The age of the facial gadget is well and truly here, and LED light therapy devices are at the head of the pack.
Madonna, Victoria Beckham and loads of other celebrities are posing on Instagram in LED light therapy masks promoting their benefits.
Once they were only to be found in the fanciest of salons, but now many beauty brands are offering light therapy devices which can be used at home.
Celebrity endorsement, alongside the lack of access to beauty salons during lockdown, has driven the increasing popularity of these hi-tech devices.
LED light therapy masks look very futuristic and just a bit creepy; many of them also come with a pretty hefty price-tag!
The question is how do they actually work, are they safe and is it worth investing in a home device?
How do light therapy devices work?
LED Light Therapy is a non-invasive treatment which has been around for more than 30 years.
The devices omit coloured wavelengths of visible light (from around 400–700 nanometers on the electromagnetic spectrum) onto the skin. They don’t omit damaging ultraviolet wavelengths.
Different wavelengths of light penetrate the skin and each colour has a specific skin benefit.
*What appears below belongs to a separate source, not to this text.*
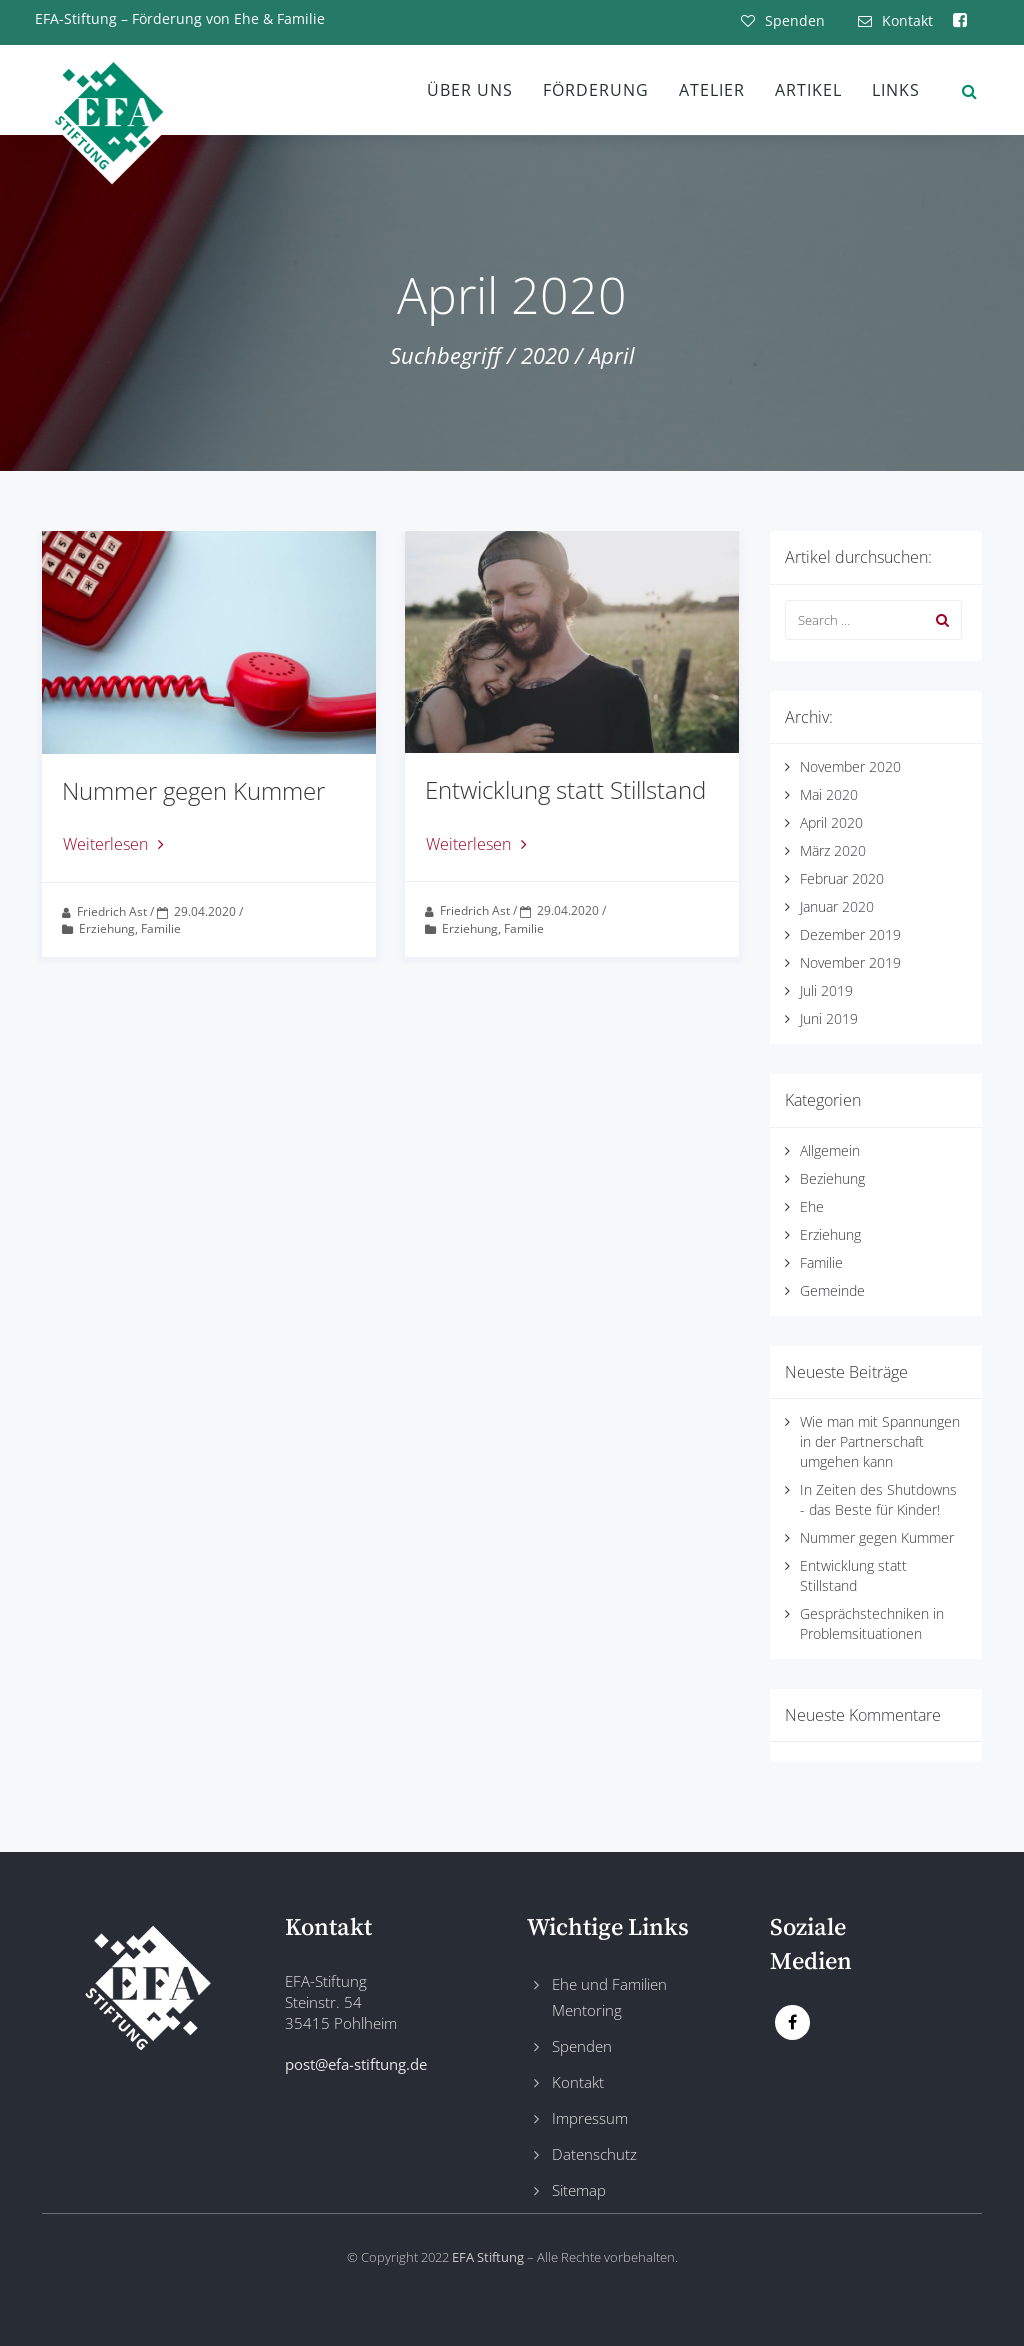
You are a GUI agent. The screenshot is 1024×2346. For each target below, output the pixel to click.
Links (896, 90)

These range from reducing the appearance of fine lines, wrinkles and age spots to helping treat acne.
The most common wavelengths of light used for skin therapies are red, blue and green.
Red light penetrates deep into the skin and is thought to work by increasing the activity of mitochondria in the cells of the dermis of the skin.
Mitochondria are the parts of the cell which release energy. With more energy, skin cells can function more efficiently and regenerate more quickly. This means that tissues repair more quickly. In fact one of the first uses of red light therapy was to speed up wound healing.
Research has shown that treatment with red light can increase collagen production in skin cells. This protein makes your skin look smoother and plumper. We produce less of it as we age, so light therapy could give the skin a very welcome boost of collagen.
Other studies have shown that red light can reduce the appearance of wrinkles. It is also thought to improve circulation and reduce inflammation which could make it a useful treatment for both eczema and psoriasis.
More research is needed, but there’s some evidence to suggest that red light therapy benefits the skin
Blue light doesn’t penetrate the skin as deeply as red light. It targets the sebaceous glands on the skins surface, making them less active.
These glands produce the oil which lubricates your skin and prevents it drying out. They tend to be overactive in people with acne and oily skin conditions, so less active sebaceous glands should mean fewer acne breakouts. There is some research which supports this conclusion, although the clinical studies that have been done so far have been relatively small and of short duration.
Blue light also kills bacteria on the skin surface, particularly those that cause acne. Research has shown that blue light devices are an effective way to reduce inflamed lesions from facial acne. Another study showed that acne was reduced after 8 treatments over a 4-week period with an at-home light treatment device.
In theory, green light targets unwanted dark spots also called age spots.
These are caused by overproduction of the pigment melanin by melanocytes in the bottom layer of the skin’s epidermis.
It is suggested that green light therapy reduces the activity of melanocytes and slows the production of melanin. It is also suggested that it breaks up melanin clusters to fade existing dark spots.
Are Light Therapy Devices Safe?
Yes. Most experts agree that LED light therapy devices are safe, since they’re non-invasive and don’t emit UV light.
Of course it is essential that with a home device you follow the instructions, only use them for the recommended amounts of time and protect your eyes. Check for safety features like automatic shut-off, heat regulators and timers on devices before you buy.
Having said all that, there may still be some risks and it is wise to be cautious.
If you use Isotretinoin (Roaccutane) to treat your acne, be aware that this drug increases your skin’s sensitivity to light. Check with your doctor before you begin any light therapy treatment.
It would also be wise not to use LED light therapy if you’re using anything on your skin that makes you sensitive to sunlight.
Talk with your doctor if you have psoriasis. Red light therapy could help but only if you use it in conjunction with your regularly prescribed treatments.